**Exercise description:** What follows is a set of records; repeat them exactly, without the pictures.

**Records shown:**
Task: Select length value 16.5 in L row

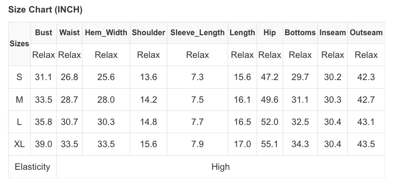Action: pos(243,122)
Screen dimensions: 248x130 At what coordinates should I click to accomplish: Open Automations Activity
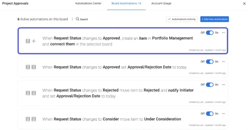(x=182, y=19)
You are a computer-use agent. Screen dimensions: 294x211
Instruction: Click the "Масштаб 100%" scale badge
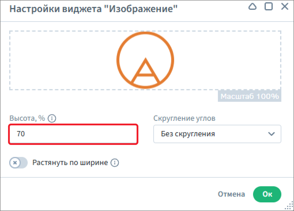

**Solution to this problem:**
Task: Select length value 16.5 in L row

Action: pos(243,122)
Screen dimensions: 248x130 At what coordinates should I click to accomplish: Open Automations Activity
(x=182, y=19)
You are a computer-use agent. Screen dimensions: 294x211
Instruction: Click the "Масштаб 100%" scale badge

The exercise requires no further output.